Unia-Mann Keller geht aufgrund aller bisher bekannten Fakten davon aus, dass die Firma Goger-Swiss mindestens 6 Millionen Franken auf dem Buckel der ­Gipser und der Allgemeinheit unrechtmässig kassiert hat. Denn auf den nicht bezahlten Löhnen wären zusätzlich Beiträge an AHV und Pensionskasse fällig ge­worden. Gegen Kurt Goger läuft ein Strafverfahren der Staatsanwaltschaft Zürich. Er wird nun per inter­nationalen Haftbefehl gesucht.
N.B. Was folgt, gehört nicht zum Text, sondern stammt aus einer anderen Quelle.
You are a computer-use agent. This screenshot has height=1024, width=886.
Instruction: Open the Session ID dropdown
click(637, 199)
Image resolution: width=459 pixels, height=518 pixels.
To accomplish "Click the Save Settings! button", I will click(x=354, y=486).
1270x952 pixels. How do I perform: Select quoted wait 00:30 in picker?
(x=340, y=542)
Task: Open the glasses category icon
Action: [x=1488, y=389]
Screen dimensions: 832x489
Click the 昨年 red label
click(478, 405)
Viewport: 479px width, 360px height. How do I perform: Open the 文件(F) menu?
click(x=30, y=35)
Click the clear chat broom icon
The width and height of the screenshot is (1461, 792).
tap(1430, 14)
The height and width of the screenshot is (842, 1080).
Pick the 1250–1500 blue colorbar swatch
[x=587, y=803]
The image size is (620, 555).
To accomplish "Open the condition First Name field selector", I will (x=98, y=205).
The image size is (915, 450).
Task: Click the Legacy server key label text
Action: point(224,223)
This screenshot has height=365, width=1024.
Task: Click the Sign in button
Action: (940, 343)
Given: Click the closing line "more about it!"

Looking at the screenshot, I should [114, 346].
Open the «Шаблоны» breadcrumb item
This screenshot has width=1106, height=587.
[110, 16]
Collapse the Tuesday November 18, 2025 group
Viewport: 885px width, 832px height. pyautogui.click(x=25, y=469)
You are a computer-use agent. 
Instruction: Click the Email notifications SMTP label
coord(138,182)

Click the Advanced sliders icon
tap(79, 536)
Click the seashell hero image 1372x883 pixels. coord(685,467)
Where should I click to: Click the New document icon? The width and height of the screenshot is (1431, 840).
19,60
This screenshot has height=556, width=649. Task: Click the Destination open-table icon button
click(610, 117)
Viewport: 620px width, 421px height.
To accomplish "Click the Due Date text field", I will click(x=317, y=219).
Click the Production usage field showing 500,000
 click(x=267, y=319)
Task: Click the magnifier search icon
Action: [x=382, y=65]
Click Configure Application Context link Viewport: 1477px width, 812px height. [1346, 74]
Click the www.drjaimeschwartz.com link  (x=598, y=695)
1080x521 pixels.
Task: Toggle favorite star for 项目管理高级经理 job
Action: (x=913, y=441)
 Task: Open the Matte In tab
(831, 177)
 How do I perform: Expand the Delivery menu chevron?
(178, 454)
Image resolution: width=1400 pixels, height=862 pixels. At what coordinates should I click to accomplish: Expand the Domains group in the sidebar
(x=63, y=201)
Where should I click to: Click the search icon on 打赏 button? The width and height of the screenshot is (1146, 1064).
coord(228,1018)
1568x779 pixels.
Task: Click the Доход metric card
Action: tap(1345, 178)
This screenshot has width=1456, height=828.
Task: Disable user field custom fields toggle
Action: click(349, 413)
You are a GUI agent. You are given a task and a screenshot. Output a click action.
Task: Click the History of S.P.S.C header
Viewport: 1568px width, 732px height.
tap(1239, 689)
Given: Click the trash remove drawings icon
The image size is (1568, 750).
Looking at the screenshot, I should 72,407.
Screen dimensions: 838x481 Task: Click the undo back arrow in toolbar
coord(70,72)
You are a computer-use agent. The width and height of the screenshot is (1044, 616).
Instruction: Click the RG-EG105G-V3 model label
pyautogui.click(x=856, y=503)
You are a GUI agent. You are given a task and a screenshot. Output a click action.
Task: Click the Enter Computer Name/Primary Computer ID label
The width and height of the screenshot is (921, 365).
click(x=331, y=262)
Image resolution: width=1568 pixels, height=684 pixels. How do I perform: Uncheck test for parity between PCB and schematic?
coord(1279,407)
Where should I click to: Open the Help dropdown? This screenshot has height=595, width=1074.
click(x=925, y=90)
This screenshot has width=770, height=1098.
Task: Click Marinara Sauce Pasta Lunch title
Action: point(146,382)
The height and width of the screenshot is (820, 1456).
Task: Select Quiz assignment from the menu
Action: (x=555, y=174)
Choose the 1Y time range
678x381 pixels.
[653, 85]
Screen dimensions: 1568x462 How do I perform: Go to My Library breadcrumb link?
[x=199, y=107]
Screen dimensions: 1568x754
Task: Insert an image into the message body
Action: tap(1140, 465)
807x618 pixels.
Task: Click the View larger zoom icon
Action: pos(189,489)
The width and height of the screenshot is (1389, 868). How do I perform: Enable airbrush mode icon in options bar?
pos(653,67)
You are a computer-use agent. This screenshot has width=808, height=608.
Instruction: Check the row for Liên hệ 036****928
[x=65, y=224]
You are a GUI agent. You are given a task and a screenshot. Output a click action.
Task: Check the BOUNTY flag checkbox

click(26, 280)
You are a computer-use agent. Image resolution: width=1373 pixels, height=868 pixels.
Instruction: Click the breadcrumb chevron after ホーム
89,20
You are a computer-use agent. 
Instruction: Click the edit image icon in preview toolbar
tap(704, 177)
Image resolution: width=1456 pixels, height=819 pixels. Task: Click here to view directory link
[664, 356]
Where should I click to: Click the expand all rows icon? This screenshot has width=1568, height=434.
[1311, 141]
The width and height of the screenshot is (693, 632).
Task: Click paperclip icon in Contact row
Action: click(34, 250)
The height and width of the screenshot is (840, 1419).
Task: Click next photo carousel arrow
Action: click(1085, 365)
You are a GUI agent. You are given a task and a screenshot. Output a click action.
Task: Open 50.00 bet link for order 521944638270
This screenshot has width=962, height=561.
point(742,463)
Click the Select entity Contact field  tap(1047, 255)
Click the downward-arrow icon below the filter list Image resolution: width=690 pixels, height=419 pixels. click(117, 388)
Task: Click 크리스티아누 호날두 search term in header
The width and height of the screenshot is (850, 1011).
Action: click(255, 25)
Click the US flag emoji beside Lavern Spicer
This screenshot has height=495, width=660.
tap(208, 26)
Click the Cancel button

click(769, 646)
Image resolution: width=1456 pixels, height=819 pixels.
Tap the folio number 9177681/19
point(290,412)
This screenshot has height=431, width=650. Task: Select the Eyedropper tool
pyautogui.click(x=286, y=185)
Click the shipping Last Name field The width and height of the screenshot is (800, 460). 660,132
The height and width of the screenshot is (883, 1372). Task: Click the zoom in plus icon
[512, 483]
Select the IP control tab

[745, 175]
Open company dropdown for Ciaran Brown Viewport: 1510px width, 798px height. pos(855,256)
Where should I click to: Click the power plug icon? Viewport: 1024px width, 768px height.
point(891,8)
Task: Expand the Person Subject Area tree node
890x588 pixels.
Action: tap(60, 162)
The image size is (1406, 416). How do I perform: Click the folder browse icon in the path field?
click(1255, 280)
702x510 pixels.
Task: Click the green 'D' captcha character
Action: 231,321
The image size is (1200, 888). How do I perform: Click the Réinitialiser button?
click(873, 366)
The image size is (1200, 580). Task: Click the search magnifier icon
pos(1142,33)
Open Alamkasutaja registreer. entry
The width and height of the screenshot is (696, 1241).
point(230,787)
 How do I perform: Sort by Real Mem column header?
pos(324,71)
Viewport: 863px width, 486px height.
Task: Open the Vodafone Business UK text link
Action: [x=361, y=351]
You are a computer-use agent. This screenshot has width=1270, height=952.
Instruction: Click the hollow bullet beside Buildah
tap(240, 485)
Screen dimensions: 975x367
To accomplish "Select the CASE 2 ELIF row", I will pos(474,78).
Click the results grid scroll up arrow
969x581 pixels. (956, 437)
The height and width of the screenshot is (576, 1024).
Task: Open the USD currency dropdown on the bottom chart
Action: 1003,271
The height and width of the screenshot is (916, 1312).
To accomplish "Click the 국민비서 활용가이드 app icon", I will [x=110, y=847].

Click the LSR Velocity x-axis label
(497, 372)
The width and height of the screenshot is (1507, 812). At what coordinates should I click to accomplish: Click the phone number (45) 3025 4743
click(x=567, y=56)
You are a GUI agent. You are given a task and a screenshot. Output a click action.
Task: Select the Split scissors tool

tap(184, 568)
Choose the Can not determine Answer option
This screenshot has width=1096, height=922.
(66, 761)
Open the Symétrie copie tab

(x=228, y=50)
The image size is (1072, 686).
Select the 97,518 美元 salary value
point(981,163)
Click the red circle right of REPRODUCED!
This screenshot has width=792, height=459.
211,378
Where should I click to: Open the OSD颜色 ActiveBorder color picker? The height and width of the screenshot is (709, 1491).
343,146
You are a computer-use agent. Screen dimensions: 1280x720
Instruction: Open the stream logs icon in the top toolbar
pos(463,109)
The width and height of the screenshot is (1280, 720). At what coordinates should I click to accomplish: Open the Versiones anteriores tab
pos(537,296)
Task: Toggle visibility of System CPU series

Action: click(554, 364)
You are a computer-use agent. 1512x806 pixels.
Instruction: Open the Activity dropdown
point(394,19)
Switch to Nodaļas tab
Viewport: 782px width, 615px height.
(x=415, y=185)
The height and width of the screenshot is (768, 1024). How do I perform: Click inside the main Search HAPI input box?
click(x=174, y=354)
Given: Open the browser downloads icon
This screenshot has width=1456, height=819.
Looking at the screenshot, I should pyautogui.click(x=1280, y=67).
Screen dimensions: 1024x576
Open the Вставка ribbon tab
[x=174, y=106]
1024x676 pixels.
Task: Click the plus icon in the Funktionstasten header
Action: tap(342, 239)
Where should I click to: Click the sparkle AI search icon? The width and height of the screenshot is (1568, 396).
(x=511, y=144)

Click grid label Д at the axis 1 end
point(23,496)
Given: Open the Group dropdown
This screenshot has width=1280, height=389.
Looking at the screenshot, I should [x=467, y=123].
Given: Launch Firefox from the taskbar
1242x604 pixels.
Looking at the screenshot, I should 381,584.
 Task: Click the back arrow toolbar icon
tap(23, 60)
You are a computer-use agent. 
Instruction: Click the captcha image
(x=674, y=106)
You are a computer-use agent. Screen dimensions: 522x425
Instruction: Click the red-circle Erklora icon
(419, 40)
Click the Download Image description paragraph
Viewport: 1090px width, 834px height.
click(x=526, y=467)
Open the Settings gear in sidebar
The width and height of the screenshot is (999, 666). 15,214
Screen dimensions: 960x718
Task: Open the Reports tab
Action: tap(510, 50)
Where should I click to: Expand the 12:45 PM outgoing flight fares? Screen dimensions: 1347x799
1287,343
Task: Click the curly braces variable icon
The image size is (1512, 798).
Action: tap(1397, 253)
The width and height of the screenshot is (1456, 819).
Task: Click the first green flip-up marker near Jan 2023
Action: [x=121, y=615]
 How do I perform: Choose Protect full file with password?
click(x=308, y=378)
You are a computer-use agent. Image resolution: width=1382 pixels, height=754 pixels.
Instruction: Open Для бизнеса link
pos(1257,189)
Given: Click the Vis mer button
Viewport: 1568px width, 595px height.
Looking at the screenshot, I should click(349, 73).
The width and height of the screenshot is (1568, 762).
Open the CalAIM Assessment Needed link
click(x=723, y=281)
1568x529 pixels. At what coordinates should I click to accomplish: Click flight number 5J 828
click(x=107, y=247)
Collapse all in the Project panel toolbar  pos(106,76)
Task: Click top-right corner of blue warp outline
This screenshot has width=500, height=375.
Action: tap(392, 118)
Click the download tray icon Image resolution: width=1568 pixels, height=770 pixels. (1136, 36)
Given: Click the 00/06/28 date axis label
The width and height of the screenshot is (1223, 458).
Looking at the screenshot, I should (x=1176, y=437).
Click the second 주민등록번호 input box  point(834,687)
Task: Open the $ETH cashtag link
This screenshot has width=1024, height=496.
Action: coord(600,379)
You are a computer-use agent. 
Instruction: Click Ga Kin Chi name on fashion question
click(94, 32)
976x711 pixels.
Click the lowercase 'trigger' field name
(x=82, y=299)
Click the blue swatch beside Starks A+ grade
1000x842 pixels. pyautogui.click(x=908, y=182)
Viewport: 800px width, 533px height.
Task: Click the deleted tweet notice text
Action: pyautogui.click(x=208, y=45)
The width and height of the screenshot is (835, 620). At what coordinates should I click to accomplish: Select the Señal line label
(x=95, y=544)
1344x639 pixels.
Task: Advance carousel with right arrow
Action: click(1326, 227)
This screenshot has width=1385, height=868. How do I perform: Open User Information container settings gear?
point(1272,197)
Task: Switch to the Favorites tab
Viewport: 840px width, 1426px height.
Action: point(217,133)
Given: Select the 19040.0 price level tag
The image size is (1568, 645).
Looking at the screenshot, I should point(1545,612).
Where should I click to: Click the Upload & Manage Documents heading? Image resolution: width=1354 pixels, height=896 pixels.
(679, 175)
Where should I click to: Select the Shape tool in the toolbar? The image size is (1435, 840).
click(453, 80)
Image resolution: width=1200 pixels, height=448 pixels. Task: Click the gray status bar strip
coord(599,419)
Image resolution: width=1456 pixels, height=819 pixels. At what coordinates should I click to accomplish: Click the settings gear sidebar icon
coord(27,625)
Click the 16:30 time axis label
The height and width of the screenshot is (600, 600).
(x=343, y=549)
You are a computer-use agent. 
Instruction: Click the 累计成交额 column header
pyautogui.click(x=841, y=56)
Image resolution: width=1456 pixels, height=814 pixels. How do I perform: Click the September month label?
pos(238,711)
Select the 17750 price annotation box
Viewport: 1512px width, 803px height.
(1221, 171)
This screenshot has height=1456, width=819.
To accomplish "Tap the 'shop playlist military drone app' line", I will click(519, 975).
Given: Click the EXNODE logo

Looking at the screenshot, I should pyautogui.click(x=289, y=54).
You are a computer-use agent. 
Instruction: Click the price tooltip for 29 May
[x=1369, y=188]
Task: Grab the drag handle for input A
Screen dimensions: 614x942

In Italien verhaftete ihn die Polizei an einem Golfturnier und stellte ihn unter Hausarrest. Er flüchtete nach Österreich – und spielt dort weiterhin Golf, wie «WOZ» und SRF-«Rundschau» berichten. Daneben taucht er als Mitarbeiter der Investmentfirma Captura in Graz auf. Als Berater für Immobilien-Investments zur Altersvorsorge. Sein Leitspruch: «Früher an später denken.» Für ihn wie alle anderen gilt die Unschuldsvermutung.